I routinely review what I read on my LJ blog. After a recent comic review, one friend asked for a dummies’ guide to comics. It’s not the first time I’ve come across someone interested who doesn’t really know where to start. I thought I might write a sequence of short pieces suggesting where to look for great material in various areas (styles, genres, eras). Bear in mind that libraries often have good selections of comic collections these days, and you can generally order things for very low charges from other local libraries. I’ll also try to indicate when there are cheap editions available. Anyway, I thought I’d start with what has long been by stanard answer if an intelligent, literate person is interested in knowing what might be worth reading…
Jaime & Gilbert Hernandez
Two Mexican-American brothers (there is a third, but he’s not any good) who deserve a solid place among the all-time greats of comics. These are particularly good recommendations for women, who are not well served by the vast majority of comics. They both centre most of their stories around female characters, and they write them superbly.
Gilbert may be the stronger writer of the two (though there isn’t much in it). He sets his stories in a small jungle town called Palomar, and the obvious and irresistible reference point is Garcia Marquez’s A Hundred Years Of Solitude. We get long and short stories around many characters, with occasional anti-realistic elements: this is a genuine and rare example of magic realism in comics. There aren’t so many comic writers who have created a lot of characters that I can care deeply about, but Gilbert does it almost every time. More on this by me.

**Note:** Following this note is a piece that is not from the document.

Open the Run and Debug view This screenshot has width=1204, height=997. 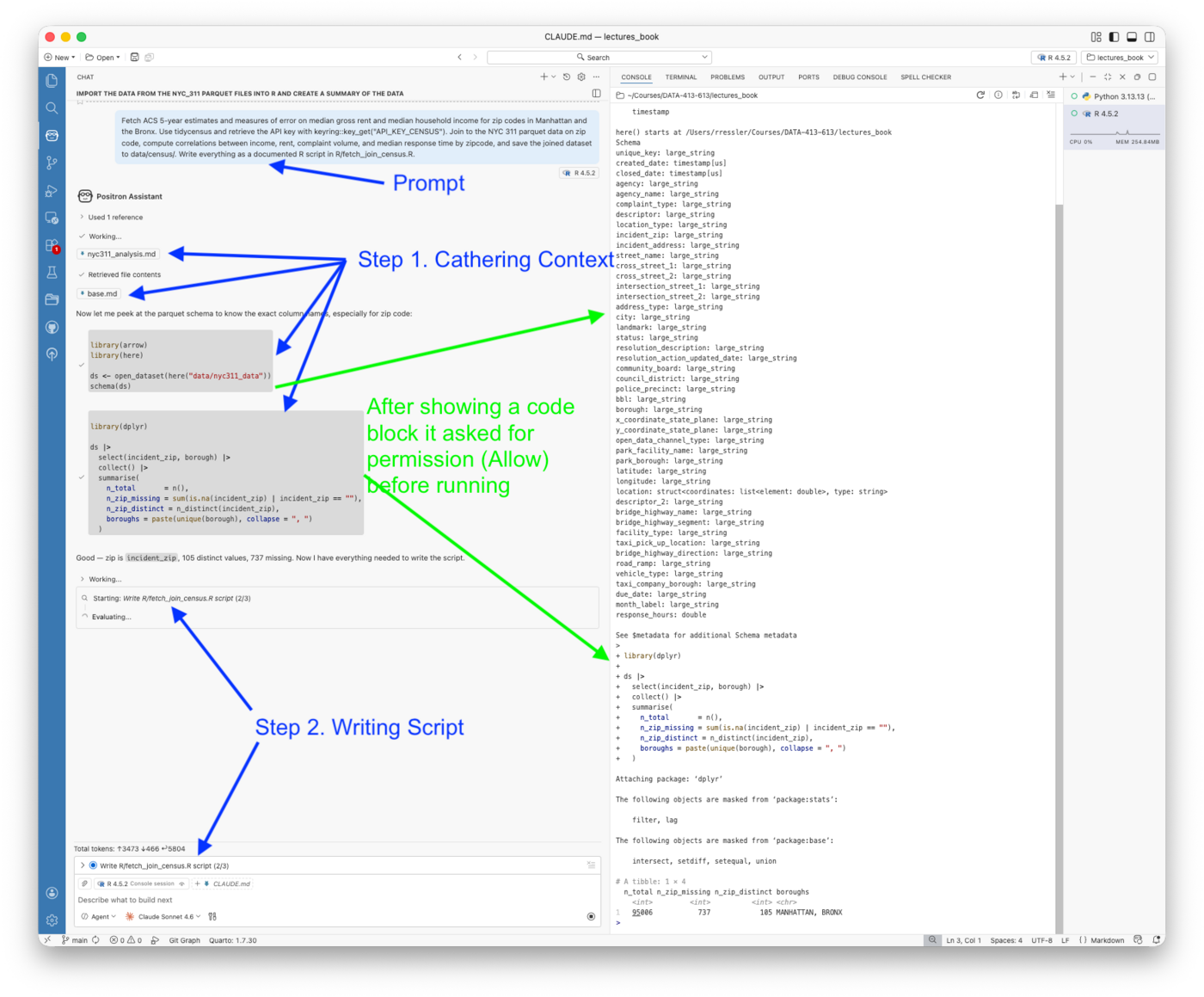pos(52,191)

Jaime’s art is the more beautiful (which isn’t to say Gilbert isn’t a great comic artist too). His stories are set among Latinos in the US, mostly LA. His characters are young and edgy, into hardcore punk. There’s a whole generation of comic fans who fell more or less in love with Maggie and/or her girlfriend Hopey. He’s more focussed on a smaller set of characters, and it took him a couple of episodes to really find his style (lots of SF in Maggie’s first appearance). More on this by me.
These are the kind of comics to suggest in particular to smart young people who look with suspicion on giant muscles and lycra, people who read modern literature. If I were selecting ten books for a desert island, I think the mammoth hardback collections of their work – Palomar by Gilbert, Locas by Jaime – would be on the list. If that’s too much of an investment, try one of the smaller collections: maybe Jaime’s The Death of Speedy or Gilbert’s Duck Feet.
Good write-up, Martin. I haven’t read the big collections of L&R — I discovered it about half-way though the first run, so I don’t have the chronological perspective in terms of the decline in Jaime’s work. I wonder what you think of the current series of L&R comic books? Personally, I find the artwork of both brothers maintains its high level, but Gilbert’s characters and situations leave me either confused or simply un-engaged (with some exceptions, usually shorter pieces, like the suberb “Julio’s Day” in — it was either #1 or 2. To some extent I feel the same about Jaime — some fantastic individual stories, but the overall arcs have become only sporadically gripping. For me the brothers’ work is ALWAYS worth looking at, but too often not a great READING experience.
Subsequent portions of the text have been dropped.